Some of my online theremin friends didn’t want me to record this theremin transcription of Franz Schubert’s SERENADE. They said it was too schlocky and romantic and that I shouldn’t waste my time on it! Nevertheless, it remains one of the most popular and recognizable melodies from one of my favorite composers. This arrangement is for theremin and Haken continuum (accompanied by the Korg TRITON EXTREME). The continuum is playing the delicate recorder/flageolet sound that follows the theremin. Although I think my brain could have played all three instruments at once, I just don’t have enough arms and hands, so I prepared the track and played the theremin live.

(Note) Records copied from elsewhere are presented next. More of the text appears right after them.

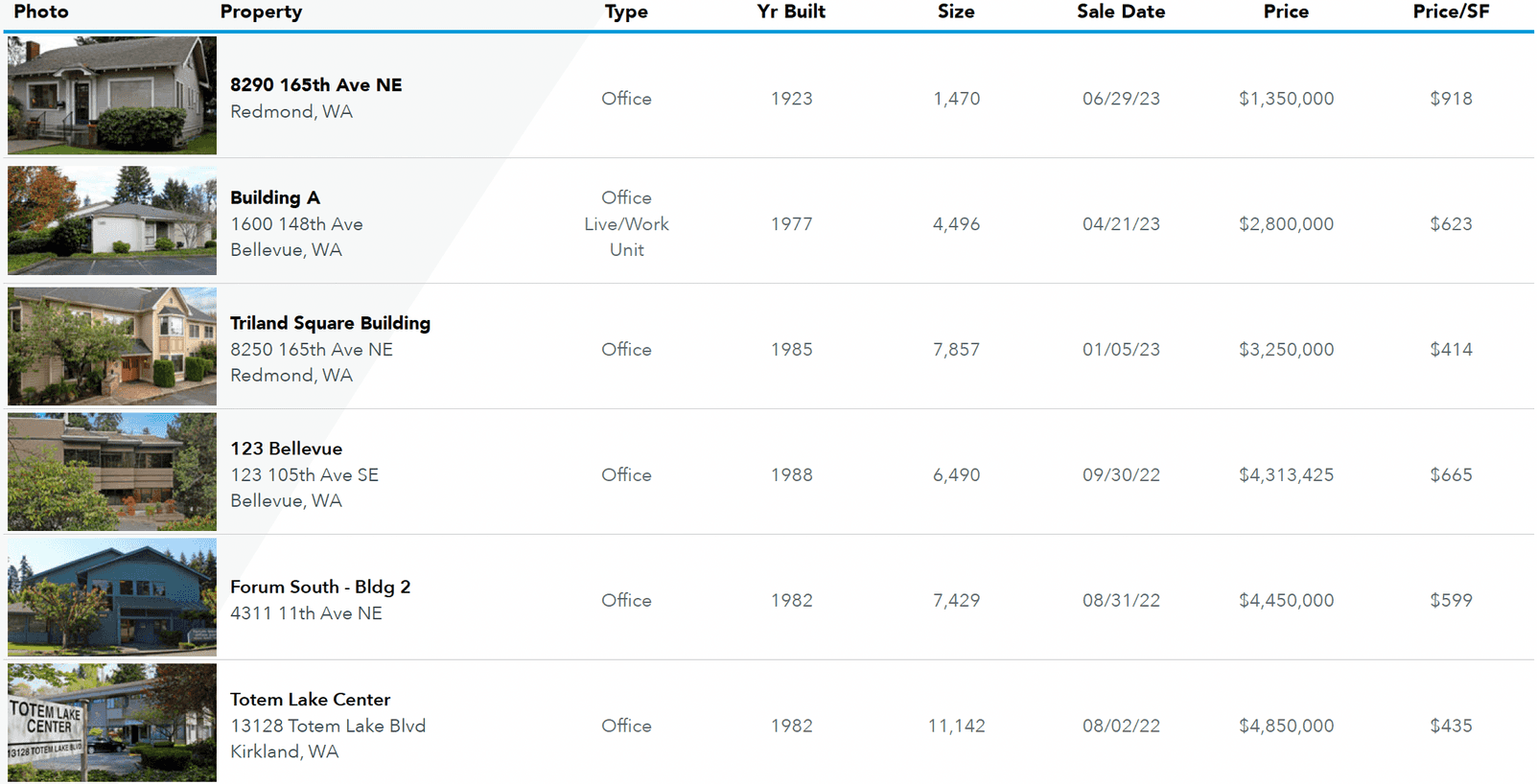Sort by the Price/SF column header
The height and width of the screenshot is (784, 1537).
1451,12
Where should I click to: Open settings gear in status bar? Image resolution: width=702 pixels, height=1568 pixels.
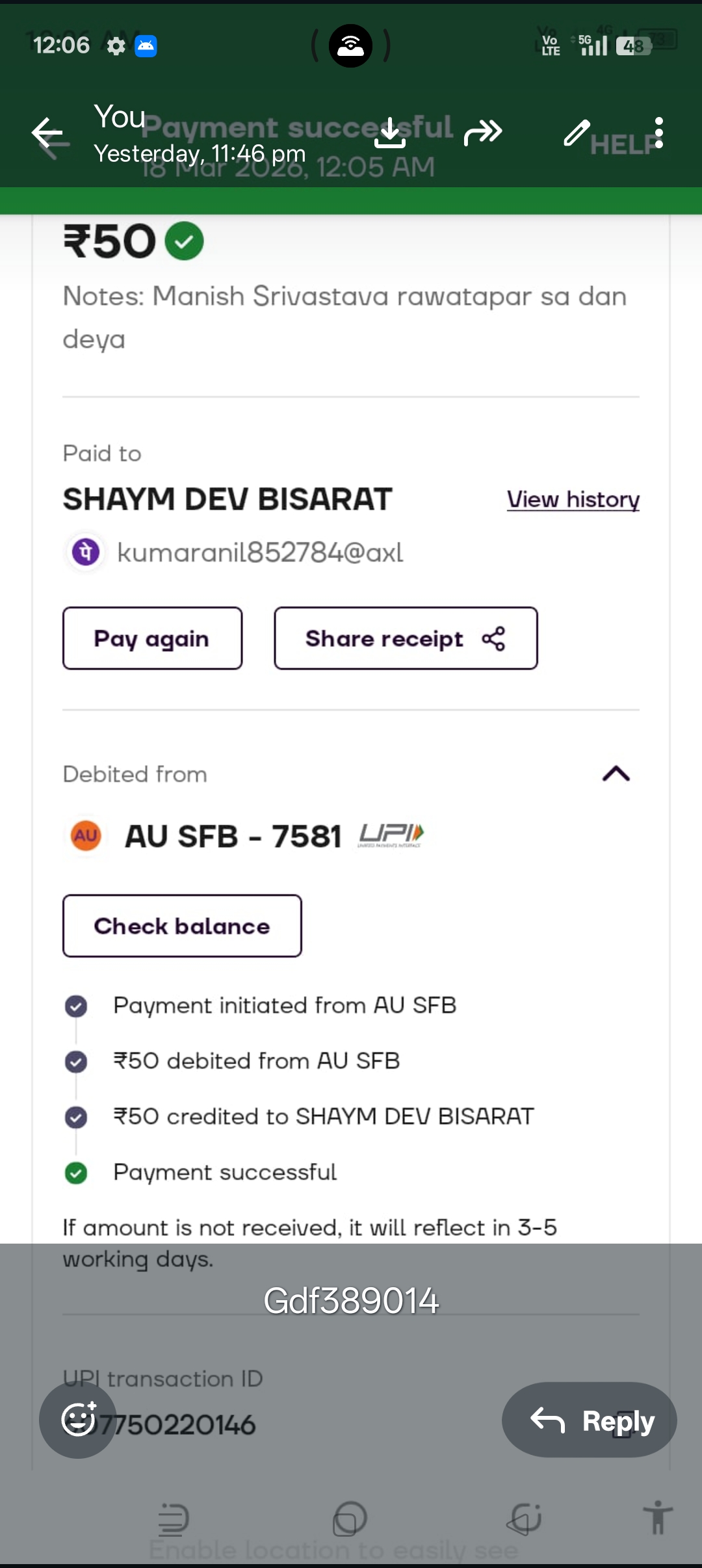116,46
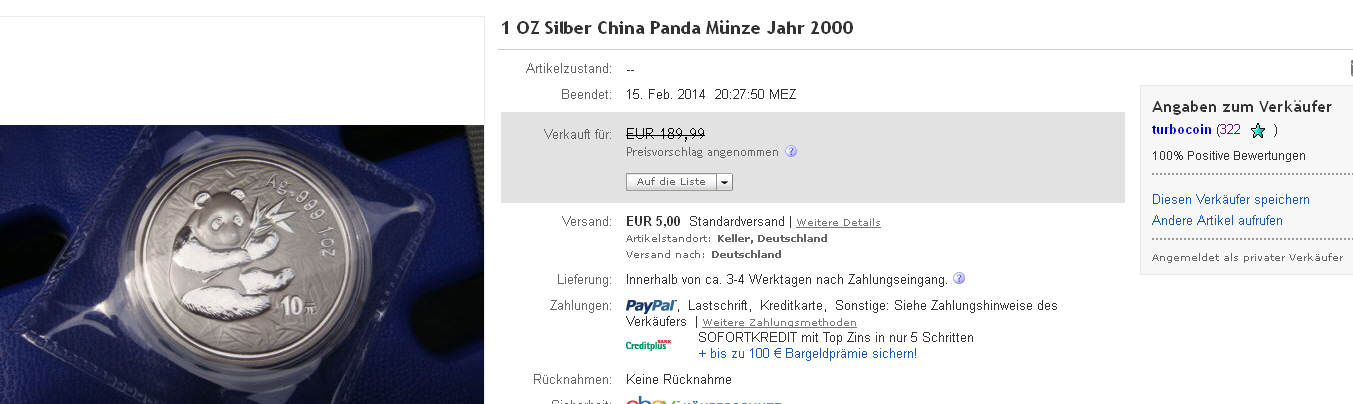Click the PayPal logo under Zahlungen
Viewport: 1353px width, 404px height.
[652, 305]

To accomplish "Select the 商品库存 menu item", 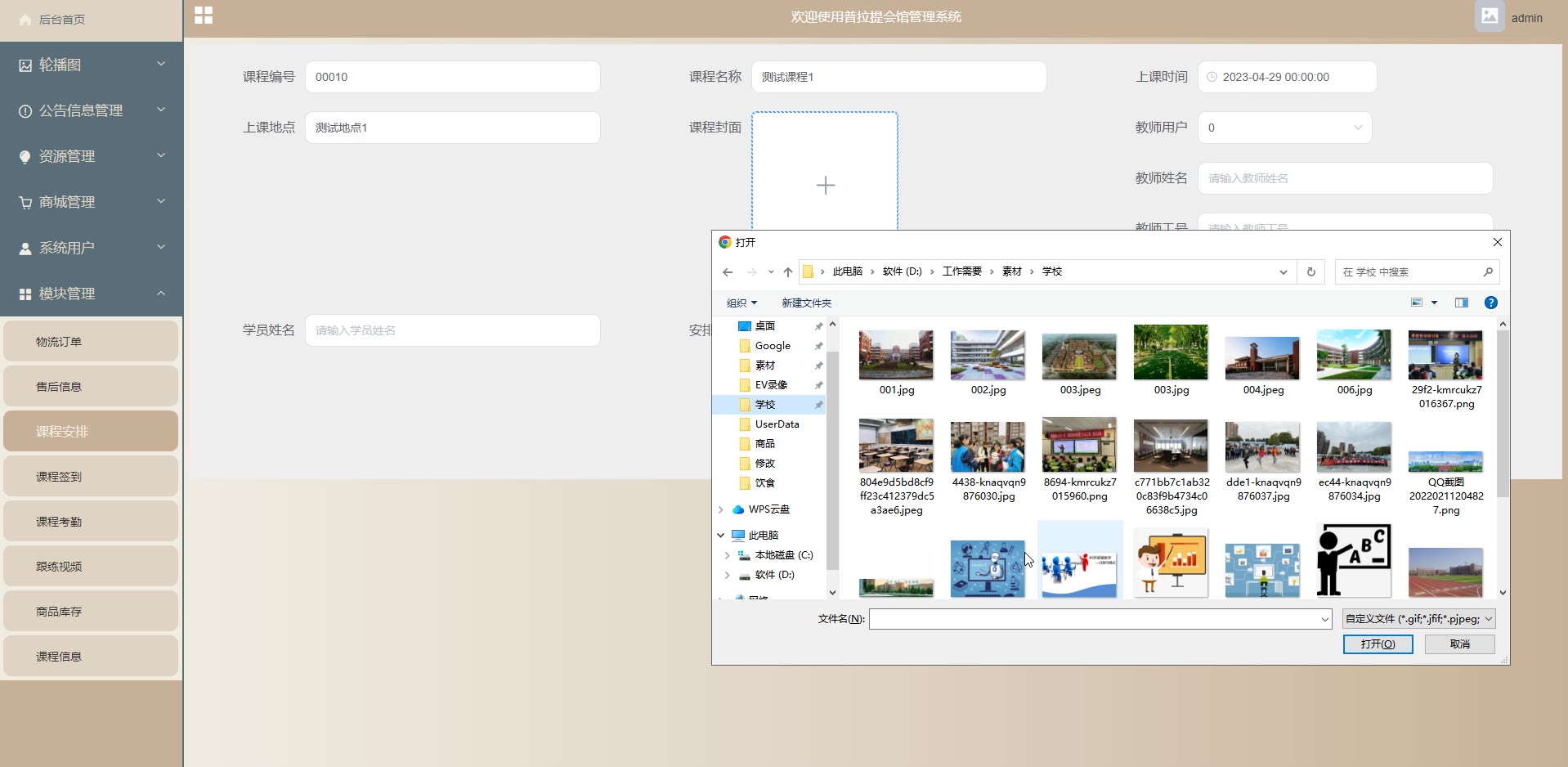I will pos(91,612).
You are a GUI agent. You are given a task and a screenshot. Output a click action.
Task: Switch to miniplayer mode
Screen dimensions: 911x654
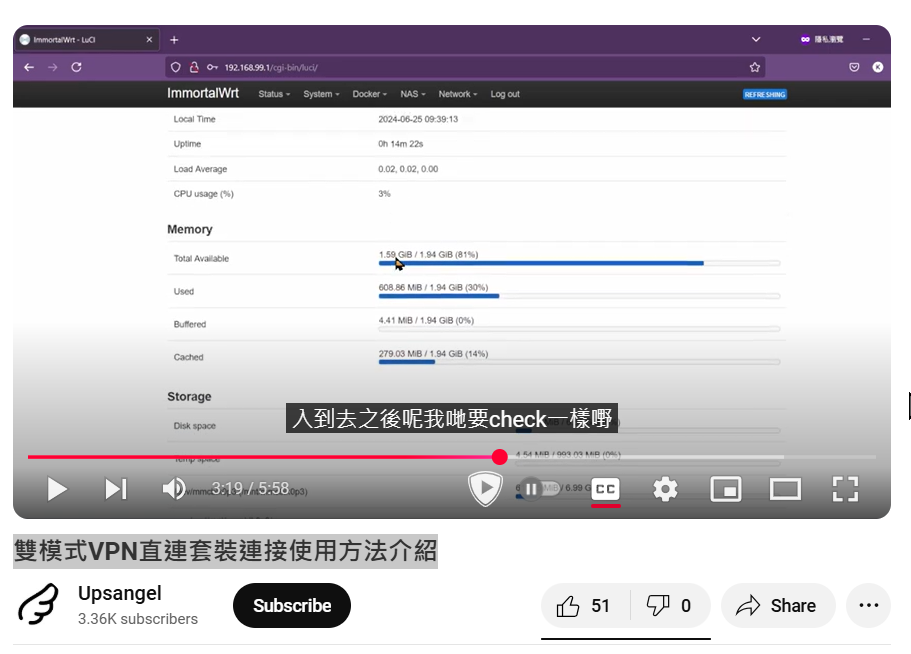[725, 489]
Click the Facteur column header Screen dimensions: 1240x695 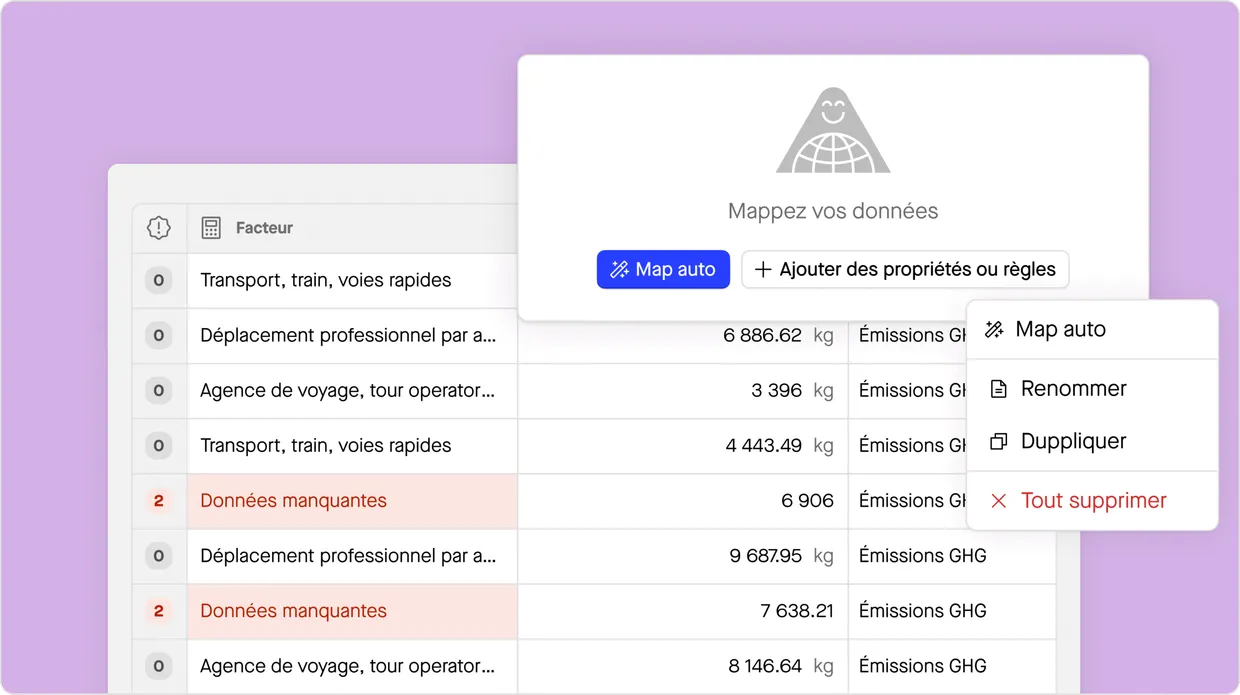pyautogui.click(x=265, y=228)
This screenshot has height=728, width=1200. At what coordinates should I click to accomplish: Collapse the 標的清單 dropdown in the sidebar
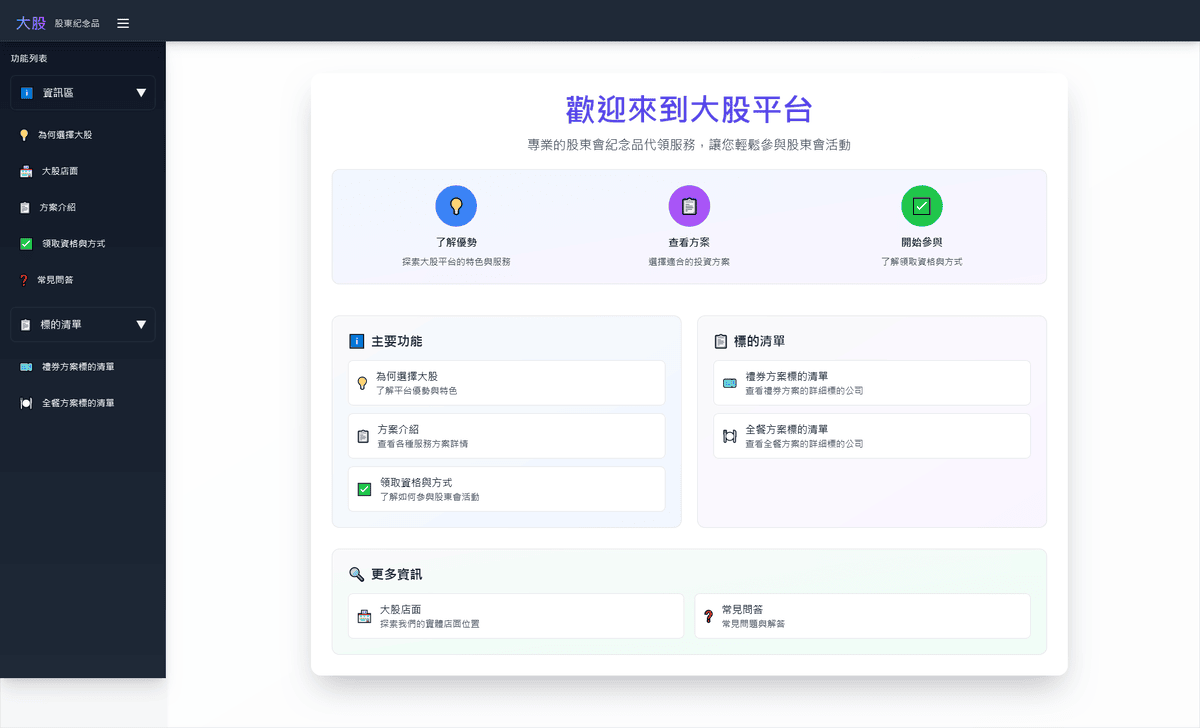(x=82, y=324)
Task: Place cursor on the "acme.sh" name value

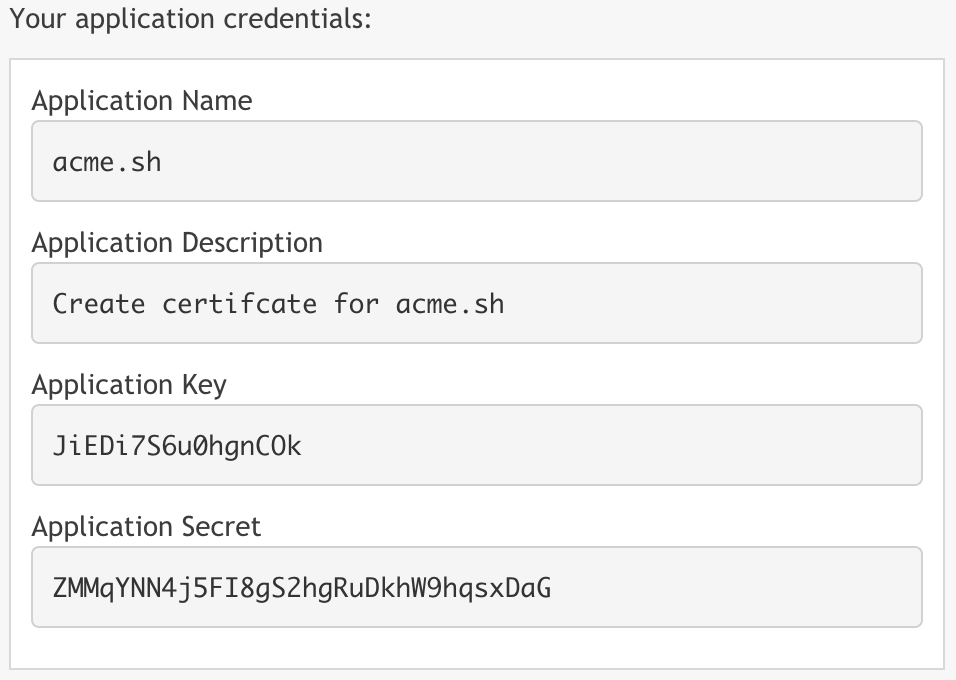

In the summertime, I often use my barn for music. The barn was built in the 1860’s during the American civil war and no nails were used in its construction. It is made entirely of hardwoods and held together with expertly fitted joints and wooden spikes. When you play music in it, the whole building vibrates like the soundbox of a giant bass or cello. Unfortunately it isn’t very well insulated and it isn’t heated so it is useless for music in the winter. But it’s great in the summer!

According to music historians the Austrian composer Franz Schubert (1797 – 1828) wrote this composition in the summer of 1826 in a beer hall, jotting the notes down on the back of a menu. He had apparently stopped in to the place to have a couple of pints and cool off.

The theremin in the video is a Moog Ethervox. The Haken continuum is a continuous controller which, unlike the theremin, does not have a sound of its own. It can sound like just about anything you want and, like the theremin, can elegantly slide from one end of its range to the other in a seamless “gliss”. It is also polyphonic and has 16 voices (the theremin is monophonic with only one voice).

I was going to call this piece, “Schubert & the theremin & the continuum go to Bollywood” because I am used to wearing Indian clothes when the weather is particularly hot (as it was today when I recorded this). Natural air conditioning!